AI Training Expert Reveals Key Lessons for Mastering Artificial Intelligence
Training teams to use artificial intelligence at work has provided me with a front-row seat to a new kind of professional divide. Some individuals hand everything over to the machine and stop thinking entirely, while others refuse to touch it at all. However, there is a third group that learns to work with AI critically, treating it like a bright, enthusiastic intern that requires management and support to perform optimally.
The Critical Factor: Curiosity Over Technical Ability
The difference between these groups is rarely technical ability; it is curiosity. A willingness to experiment, make mistakes, and figure out what AI is genuinely good at drives success. Most people fail with AI because they do not understand what it actually is. The individuals I have worked with tend to swing between extremes: treating AI as an all-knowing oracle or dismissing it entirely after one error.
Current AI has as much in common with the human brain as a bird has with an A380 aircraft. Both can fly, but that is where the similarity ends. Large Language Models simply predict words based on patterns in their training data. This is why they can produce fluent prose about well-covered topics but will confidently fabricate information when on unfamiliar ground. Once users grasp this, their approach shifts to providing clear goals and proper context. When someone tells me everything they get from AI is rubbish, it almost always turns out they are receiving generic answers to generic prompts.
Treating AI as a Skill, Not a Shortcut
The biggest predictor of success is not technical ability but whether someone treats AI as a skill to be learned rather than a magic box that either works or does not.
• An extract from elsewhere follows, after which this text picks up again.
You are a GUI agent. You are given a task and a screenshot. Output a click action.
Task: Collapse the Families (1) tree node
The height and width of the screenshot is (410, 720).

The people best at using it are those who experiment daily and reflect on how to achieve better results next time. The goal is to get the machines to work for us, not to think for us, which means using AI in a proactive, critical, and engaged manner.
AI needs direction, feedback, and correction, just like people do. The skills required to use AI are ones many people already possess: communication and delegation. Similar to managing an intern, you would not hand them a project and disappear. You would break it down, check in regularly, and course-correct as needed. The same principle applies to AI. And just like with an intern, as their manager, you are ultimately responsible for what they produce. That is what 'human in the loop' truly means: it is your job to keep the AI on track and ensure the output meets standards.
Avoiding Pitfalls: Judgment and Data Security
You should not outsource your judgment to AI or provide it with sensitive data. A few months ago, a manager at a small retail chain proudly showed me an HR dashboard he had coded using AI. Unfortunately, he had imported sensitive information without considering the risks of data leaks or necessary policies. I sent him straight to IT.
The risks extend beyond security. AI systems are trained on data created by humans and reflect our collective biases. You should avoid asking AI to make high-level subjective judgment calls, such as whether to put a candidate through to an interview, which could be prone to bias. Instead, focus on factual evaluations, like determining if a candidate has the right number of years of experience.
The Inevitable Impact of AI
Ignoring AI will not stop its impact. The environmental, ethical, and social effects of AI are significant and growing. In a recent session for an environmental charity, one director was torn between the ability to do more as an organization and the moral costs, such as the carbon impact of running AI systems. However, AI is not going away. It is far better to have AI-literate citizens who can demand that it is built in a responsible and democratic way. AI is not a train waiting for us to board; it is already mid-journey. The only question is who gets to steer.
The Rapid Pace of AI Evolution
The pace of AI's evolution leaves no room for slow decisions. Today's version of AI is the worst it will ever be, and it is improving faster than most people realize. Tasks that were impossible a year ago are now routine. Where once I spent long nights hunched over a keyboard trying to debug code, now I create entire applications in hours with just a few prompts. Many developers laughed last year when Anthropic's CEO predicted that 90% of code would soon be written by AI. Today, many admit he was not far off.
Unlike past technological revolutions, this one is moving faster than our ability to adapt. It took a century from the steam engine to the locomotive and fifty years for Faraday's induction to become Edison's power plant. Today, the gap between breakthroughs and global adoption is a few months. We do not have the luxury of a decade-long debate; we must build our social and democratic response as fast as technology advances, or risk being governed by tools we do not yet understand.
The people who will shape how AI changes the world do not have to be the technologists who build these systems. They can be those willing to experiment and take both capabilities and risks seriously. We all have a responsibility not just to understand AI ourselves but to push our employers, communities, and governments to use it in ways that ensure no one gets left behind.